Kraeutler claims that about a year ago he hired a forensic accountant to “investigate the books.” While he claimed it “eliminated the possibility” of their continuing to work together, he didn’t give any further detail. “There’s some serious matters for Sarah and I to handle,” he said.
One dealer, who spoke to artnet News on condition of anonymity, told us Hasted was rumored to have “disappeared.” Kraeutler further alluded to this alleged disappearance.
“She’s been hard to track down,” he said. “I’ve been trying to get the art back to the artists. But she apparently can’t be found.”
Hasted, however, told a different story.
“Clearly I haven’t gone missing, I’m talking to you,” Hasted told artnet News over the phone. In response to Kraeutler’s statements and the rumors about financial impropriety, and specifically about the forensic accountant, Hasted said, “Everything he said is awfully inaccurate.”
According to Hasted, her brother died on Christmas Eve this past year and she decided to spend more time with her family in New Mexico and to “semi-retire” from the gallery business. “It was a huge loss…. A loss like that makes you reevaluate your priorities.”
She sent a formal note to gallery artists telling them about her plans to partially retire and claims she had many conversations with Kraeutler about it and was very clear about leaving the gallery. “Everyone was aware, it was no secret. I was communicating with everybody on a regular basis.”
Hasted said it was Kraeutler who had closed the gallery without telling her and that she was in New Mexico at the time she found out. “Joe was taking over the gallery. That was his plan. I think when he realized he couldn’t take over financially, he closed it. He made a unilateral decision to close it.”
According to Hasted, the lease was up in April. Weinberg Properties, which lists the building on its site as one of its properties, did not return a call for comment.
The last opening Hasted attended was in March for the Kim Dong Yoo show, “Living Together.” “It took me three years to put that show together,” said Hasted. “I installed that show and opened it.”
From 2005–09, Kraeutler was head of photographs with auction house Phillips (then Phillips de Pury & Company), at which time he joined forces with Hasted.
Hasted had worked for a decade as co-director of photography at Chelsea’s Ricco/Maresca Gallery before partnering with fellow photo dealer William Hunt, also a former Ricco/Maresca director.
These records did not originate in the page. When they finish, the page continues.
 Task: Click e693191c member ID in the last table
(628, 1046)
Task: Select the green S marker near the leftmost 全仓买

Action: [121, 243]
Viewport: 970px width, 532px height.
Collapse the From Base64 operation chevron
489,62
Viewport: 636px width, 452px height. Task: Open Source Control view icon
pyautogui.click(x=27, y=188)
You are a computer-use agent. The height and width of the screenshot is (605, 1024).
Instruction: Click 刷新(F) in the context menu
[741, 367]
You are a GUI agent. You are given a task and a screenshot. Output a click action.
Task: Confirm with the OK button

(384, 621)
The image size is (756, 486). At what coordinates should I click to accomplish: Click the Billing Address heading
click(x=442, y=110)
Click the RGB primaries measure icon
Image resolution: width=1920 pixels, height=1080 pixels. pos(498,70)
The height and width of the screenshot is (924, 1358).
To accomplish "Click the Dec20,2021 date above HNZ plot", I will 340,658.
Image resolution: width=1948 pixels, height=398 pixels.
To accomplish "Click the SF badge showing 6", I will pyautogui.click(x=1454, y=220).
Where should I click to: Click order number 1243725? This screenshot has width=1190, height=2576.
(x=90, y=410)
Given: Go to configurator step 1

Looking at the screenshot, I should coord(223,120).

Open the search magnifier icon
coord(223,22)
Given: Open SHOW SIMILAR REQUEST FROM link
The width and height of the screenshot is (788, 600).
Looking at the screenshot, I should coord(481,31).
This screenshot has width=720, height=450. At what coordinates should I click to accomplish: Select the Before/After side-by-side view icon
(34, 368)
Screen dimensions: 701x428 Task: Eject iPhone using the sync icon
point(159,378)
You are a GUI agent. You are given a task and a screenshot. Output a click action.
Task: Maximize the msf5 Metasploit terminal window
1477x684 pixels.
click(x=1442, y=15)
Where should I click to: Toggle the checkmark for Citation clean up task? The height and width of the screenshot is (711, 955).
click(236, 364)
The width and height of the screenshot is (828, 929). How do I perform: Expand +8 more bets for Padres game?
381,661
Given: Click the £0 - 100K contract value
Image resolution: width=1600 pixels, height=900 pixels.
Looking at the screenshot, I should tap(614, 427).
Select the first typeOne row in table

Their gallery, Hasted Hunt, sublet space in Ricco/Maresca’s 20th Street gallery.
“All I can say is we and several of our friends in the field have had very unfortunate experiences with [Hasted],” Roger Ricco wrote in an email to artnet News without elaborating further.
Hasted maintains that around the time of the AIPAD show in April, after her decision to partly retire, Kraeutler had told people “it was going to be the Kraeutler Gallery.”
“Joe moved all the artwork to a storage facility,” Hasted said with respect to the location of artwork by gallery artists. “I do not know where it is.”
The gallery, which focused on photography, represented artists including Edward Burtynsky, Andreas Gefeller, Jean-Paul Goude, Erwin Olaf, Paolo Ventura, and Albert Watson. The gallery also took on Awol Erizku in 2012, when the artist was just 24 years old.
“They were kind enough to take me in when I was really young,” Erizku told artnet News in a phone interview. The artist, who is now mainly based in Los Angeles, told artnet News that he parted on good terms with the gallery after a showing at Pulse in 2014, and that he was “shocked” by Hasted’s and Kraeutler’s split.